◆ **Data to process**

☆ ☆ ☆ ☆ ☆

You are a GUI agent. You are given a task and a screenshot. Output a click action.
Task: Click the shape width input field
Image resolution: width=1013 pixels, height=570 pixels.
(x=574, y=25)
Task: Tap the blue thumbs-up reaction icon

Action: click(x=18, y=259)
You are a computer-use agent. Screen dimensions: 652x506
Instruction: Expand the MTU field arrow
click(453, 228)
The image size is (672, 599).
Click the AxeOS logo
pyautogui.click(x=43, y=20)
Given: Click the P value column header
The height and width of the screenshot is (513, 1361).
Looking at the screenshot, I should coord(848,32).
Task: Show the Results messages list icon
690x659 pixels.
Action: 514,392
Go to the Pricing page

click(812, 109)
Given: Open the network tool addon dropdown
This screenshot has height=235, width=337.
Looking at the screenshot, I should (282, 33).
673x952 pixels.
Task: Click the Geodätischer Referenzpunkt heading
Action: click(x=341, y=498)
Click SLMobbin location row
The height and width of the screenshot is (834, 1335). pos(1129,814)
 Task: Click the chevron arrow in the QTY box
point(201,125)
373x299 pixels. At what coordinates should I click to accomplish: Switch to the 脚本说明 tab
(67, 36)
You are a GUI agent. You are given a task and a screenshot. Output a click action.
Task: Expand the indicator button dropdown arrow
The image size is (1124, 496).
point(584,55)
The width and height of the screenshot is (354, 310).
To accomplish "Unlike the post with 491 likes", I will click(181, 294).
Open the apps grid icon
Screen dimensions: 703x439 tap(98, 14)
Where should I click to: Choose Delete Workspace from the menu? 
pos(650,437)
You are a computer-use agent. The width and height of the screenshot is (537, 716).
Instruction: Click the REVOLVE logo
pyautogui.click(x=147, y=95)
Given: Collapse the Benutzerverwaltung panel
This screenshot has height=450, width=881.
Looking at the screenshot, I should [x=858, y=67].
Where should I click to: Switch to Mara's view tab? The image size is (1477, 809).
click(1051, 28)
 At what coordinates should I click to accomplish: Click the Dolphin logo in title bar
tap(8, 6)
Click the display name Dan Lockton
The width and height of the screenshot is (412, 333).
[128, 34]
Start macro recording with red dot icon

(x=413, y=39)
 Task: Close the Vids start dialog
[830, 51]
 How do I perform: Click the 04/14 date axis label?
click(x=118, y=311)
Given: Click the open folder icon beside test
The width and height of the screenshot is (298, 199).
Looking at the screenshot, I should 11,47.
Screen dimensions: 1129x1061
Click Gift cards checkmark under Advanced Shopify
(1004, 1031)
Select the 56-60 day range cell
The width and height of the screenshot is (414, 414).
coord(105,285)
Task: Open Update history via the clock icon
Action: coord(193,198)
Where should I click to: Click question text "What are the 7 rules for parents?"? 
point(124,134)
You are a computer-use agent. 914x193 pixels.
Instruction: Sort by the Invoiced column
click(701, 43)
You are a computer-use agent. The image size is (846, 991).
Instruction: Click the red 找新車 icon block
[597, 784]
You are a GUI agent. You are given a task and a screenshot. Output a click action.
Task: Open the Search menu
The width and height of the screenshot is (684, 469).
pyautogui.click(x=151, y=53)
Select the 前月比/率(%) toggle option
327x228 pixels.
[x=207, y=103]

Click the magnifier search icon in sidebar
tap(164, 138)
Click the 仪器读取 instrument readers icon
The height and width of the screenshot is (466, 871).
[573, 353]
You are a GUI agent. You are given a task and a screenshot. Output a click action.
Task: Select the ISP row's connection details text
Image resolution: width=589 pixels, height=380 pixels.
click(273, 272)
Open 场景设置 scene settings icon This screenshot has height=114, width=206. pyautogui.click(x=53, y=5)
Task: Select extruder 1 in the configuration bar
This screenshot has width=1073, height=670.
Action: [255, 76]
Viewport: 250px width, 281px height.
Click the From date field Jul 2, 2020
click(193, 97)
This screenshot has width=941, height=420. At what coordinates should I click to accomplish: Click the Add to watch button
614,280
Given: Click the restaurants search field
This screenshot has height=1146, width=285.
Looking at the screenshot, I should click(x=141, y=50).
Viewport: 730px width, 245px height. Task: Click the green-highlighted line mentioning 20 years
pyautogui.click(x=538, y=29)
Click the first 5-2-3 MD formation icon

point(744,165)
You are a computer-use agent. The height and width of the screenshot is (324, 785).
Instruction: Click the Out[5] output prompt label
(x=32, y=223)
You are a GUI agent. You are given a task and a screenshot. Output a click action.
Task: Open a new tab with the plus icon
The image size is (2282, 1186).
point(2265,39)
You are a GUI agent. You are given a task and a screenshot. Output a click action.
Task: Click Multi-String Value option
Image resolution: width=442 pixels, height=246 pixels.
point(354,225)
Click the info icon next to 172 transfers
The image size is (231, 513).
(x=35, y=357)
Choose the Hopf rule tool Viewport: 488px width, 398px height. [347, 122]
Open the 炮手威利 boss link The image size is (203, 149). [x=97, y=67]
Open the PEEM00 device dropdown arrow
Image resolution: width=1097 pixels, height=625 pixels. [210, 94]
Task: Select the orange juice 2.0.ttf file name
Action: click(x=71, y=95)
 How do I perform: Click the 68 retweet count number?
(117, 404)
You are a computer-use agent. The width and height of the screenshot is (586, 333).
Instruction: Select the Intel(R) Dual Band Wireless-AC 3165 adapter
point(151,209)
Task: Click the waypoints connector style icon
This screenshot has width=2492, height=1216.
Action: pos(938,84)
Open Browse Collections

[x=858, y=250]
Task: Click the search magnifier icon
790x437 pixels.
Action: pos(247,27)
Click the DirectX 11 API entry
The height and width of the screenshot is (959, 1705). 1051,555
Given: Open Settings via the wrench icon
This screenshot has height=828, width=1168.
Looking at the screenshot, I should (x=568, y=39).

☆ ☆ ☆ ☆ ☆

◆ **Exercise task**
Format the entries as a two-column CSV with the headers instruction and response, starting from the first line and going on through the line with "click(453, 228)". Give one row per entry, with its text and its answer each in a single quoted field and line breaks replaced by spaces.

◆ **Answer to this task**
instruction,response
"You are a GUI agent. You are given a task and a screenshot. Output a click action. Task: Click the shape width input field Image resolution: width=1013 pixels, height=570 pixels.","(x=574, y=25)"
"Task: Tap the blue thumbs-up reaction icon","Action: click(x=18, y=259)"
"You are a computer-use agent. Screen dimensions: 652x506 Instruction: Expand the MTU field arrow","click(453, 228)"